Dataset entries:
■ ■ ■ ■ ■

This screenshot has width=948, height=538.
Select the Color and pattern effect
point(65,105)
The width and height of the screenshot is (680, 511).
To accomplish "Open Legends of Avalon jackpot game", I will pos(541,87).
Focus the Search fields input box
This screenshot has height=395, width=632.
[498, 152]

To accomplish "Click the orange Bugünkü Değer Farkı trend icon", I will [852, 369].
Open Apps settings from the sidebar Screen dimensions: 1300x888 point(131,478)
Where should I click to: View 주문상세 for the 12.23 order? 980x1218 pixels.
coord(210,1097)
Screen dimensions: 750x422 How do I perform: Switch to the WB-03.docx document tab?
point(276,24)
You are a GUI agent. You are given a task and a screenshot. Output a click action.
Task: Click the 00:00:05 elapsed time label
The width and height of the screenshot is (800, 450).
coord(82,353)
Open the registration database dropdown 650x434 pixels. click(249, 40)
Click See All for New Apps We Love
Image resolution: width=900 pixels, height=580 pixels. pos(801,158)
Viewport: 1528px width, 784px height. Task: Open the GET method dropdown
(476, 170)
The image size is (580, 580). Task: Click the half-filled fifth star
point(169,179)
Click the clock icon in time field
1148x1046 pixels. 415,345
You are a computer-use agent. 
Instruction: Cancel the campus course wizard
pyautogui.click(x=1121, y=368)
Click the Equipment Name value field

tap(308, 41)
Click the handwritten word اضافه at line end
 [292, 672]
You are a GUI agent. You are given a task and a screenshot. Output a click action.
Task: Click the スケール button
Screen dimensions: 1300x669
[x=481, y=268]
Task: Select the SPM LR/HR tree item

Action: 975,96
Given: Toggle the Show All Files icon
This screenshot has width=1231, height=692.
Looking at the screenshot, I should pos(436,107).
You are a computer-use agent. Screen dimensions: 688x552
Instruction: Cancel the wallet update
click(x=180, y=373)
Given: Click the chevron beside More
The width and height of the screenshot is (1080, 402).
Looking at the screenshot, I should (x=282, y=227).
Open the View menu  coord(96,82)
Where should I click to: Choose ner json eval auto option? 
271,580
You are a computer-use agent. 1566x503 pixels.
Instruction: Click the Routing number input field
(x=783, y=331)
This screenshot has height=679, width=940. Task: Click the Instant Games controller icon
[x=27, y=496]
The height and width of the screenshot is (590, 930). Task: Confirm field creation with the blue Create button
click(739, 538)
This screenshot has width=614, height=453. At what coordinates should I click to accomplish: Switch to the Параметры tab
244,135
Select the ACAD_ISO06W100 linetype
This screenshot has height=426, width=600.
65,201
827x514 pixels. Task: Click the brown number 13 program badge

■ ■ ■ ■ ■

* [TASK PROMPT] All lines of the data above must be repeated exactly.

* [WRITTEN RESPONSE]
This screenshot has width=948, height=538.
Select the Color and pattern effect
point(65,105)
The width and height of the screenshot is (680, 511).
To accomplish "Open Legends of Avalon jackpot game", I will pos(541,87).
Focus the Search fields input box
This screenshot has height=395, width=632.
[498, 152]

To accomplish "Click the orange Bugünkü Değer Farkı trend icon", I will [852, 369].
Open Apps settings from the sidebar Screen dimensions: 1300x888 point(131,478)
Where should I click to: View 주문상세 for the 12.23 order? 980x1218 pixels.
coord(210,1097)
Screen dimensions: 750x422 How do I perform: Switch to the WB-03.docx document tab?
point(276,24)
You are a GUI agent. You are given a task and a screenshot. Output a click action.
Task: Click the 00:00:05 elapsed time label
The width and height of the screenshot is (800, 450).
coord(82,353)
Open the registration database dropdown 650x434 pixels. click(249, 40)
Click See All for New Apps We Love
Image resolution: width=900 pixels, height=580 pixels. pos(801,158)
Viewport: 1528px width, 784px height. Task: Open the GET method dropdown
(476, 170)
The image size is (580, 580). Task: Click the half-filled fifth star
point(169,179)
Click the clock icon in time field
1148x1046 pixels. 415,345
You are a computer-use agent. 
Instruction: Cancel the campus course wizard
pyautogui.click(x=1121, y=368)
Click the Equipment Name value field

tap(308, 41)
Click the handwritten word اضافه at line end
 [292, 672]
You are a GUI agent. You are given a task and a screenshot. Output a click action.
Task: Click the スケール button
Screen dimensions: 1300x669
[x=481, y=268]
Task: Select the SPM LR/HR tree item

Action: 975,96
Given: Toggle the Show All Files icon
This screenshot has width=1231, height=692.
Looking at the screenshot, I should pos(436,107).
You are a computer-use agent. Screen dimensions: 688x552
Instruction: Cancel the wallet update
click(x=180, y=373)
Given: Click the chevron beside More
The width and height of the screenshot is (1080, 402).
Looking at the screenshot, I should (x=282, y=227).
Open the View menu  coord(96,82)
Where should I click to: Choose ner json eval auto option? 
271,580
You are a computer-use agent. 1566x503 pixels.
Instruction: Click the Routing number input field
(x=783, y=331)
This screenshot has height=679, width=940. Task: Click the Instant Games controller icon
[x=27, y=496]
The height and width of the screenshot is (590, 930). Task: Confirm field creation with the blue Create button
click(739, 538)
This screenshot has width=614, height=453. At what coordinates should I click to accomplish: Switch to the Параметры tab
244,135
Select the ACAD_ISO06W100 linetype
This screenshot has height=426, width=600.
65,201
827x514 pixels. Task: Click the brown number 13 program badge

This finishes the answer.